#### Record set ####
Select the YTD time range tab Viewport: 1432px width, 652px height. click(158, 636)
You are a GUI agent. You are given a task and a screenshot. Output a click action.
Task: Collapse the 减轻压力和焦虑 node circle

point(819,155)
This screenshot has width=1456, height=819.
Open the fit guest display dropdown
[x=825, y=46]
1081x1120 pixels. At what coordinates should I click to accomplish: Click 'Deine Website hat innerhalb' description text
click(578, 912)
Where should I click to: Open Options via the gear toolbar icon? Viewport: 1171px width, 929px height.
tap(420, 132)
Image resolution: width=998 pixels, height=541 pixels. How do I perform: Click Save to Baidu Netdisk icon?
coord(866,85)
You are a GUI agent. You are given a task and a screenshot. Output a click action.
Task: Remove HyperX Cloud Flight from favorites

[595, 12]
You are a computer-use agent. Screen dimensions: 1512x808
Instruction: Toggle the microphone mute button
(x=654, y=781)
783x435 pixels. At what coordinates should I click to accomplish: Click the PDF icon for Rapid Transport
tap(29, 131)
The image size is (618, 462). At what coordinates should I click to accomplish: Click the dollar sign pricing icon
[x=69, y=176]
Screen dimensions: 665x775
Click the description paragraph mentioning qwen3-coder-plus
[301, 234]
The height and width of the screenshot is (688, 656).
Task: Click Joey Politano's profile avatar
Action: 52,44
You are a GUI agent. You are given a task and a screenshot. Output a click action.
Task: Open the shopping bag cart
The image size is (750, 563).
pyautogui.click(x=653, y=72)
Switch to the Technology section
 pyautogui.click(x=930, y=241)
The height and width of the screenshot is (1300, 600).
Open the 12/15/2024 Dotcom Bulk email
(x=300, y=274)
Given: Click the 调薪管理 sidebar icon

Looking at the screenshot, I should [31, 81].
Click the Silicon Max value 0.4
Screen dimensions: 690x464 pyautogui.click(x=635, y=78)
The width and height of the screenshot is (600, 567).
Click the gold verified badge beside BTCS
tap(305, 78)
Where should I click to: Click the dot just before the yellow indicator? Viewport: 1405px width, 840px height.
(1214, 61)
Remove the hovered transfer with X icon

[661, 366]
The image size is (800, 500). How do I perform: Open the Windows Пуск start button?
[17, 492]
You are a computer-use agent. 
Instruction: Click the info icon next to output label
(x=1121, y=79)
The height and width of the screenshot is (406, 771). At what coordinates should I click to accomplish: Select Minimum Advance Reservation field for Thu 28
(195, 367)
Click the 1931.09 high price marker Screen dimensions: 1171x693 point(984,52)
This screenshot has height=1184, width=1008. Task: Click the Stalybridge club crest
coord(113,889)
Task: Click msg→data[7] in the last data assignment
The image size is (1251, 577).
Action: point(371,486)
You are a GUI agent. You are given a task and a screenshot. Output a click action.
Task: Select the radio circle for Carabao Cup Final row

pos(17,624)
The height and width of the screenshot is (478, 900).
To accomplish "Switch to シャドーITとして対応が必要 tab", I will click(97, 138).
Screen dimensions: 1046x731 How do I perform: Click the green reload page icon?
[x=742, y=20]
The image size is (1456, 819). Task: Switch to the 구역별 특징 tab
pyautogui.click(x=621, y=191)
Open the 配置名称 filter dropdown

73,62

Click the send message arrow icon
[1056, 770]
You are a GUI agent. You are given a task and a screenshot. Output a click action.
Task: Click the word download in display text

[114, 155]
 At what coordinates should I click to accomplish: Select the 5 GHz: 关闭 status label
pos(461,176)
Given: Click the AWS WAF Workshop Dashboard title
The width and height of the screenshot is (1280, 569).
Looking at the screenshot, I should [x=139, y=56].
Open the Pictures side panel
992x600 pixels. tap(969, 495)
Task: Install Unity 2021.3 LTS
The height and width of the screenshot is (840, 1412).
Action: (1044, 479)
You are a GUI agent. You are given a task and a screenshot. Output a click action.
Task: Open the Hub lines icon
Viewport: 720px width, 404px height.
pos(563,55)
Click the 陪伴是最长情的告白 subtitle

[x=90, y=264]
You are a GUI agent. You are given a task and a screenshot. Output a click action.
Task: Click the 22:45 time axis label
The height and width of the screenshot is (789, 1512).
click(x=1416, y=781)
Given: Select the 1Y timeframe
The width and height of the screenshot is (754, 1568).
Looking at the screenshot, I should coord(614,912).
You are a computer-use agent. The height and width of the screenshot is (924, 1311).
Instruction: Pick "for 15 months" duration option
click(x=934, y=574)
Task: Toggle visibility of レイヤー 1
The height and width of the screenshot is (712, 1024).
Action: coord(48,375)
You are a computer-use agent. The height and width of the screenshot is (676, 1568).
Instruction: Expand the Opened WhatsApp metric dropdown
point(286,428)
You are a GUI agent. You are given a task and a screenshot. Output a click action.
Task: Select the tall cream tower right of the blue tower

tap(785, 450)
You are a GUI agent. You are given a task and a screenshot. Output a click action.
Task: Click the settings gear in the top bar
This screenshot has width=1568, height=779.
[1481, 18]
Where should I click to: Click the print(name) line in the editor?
####
What to do: Locate each line of the records that contains the string "perform" and copy those lines. Case counts.

Response:
Image resolution: width=998 pixels, height=541 pixels. How do I perform: Click Save to Baidu Netdisk icon?
The image size is (800, 500). How do I perform: Open the Windows Пуск start button?
Screen dimensions: 1046x731 How do I perform: Click the green reload page icon?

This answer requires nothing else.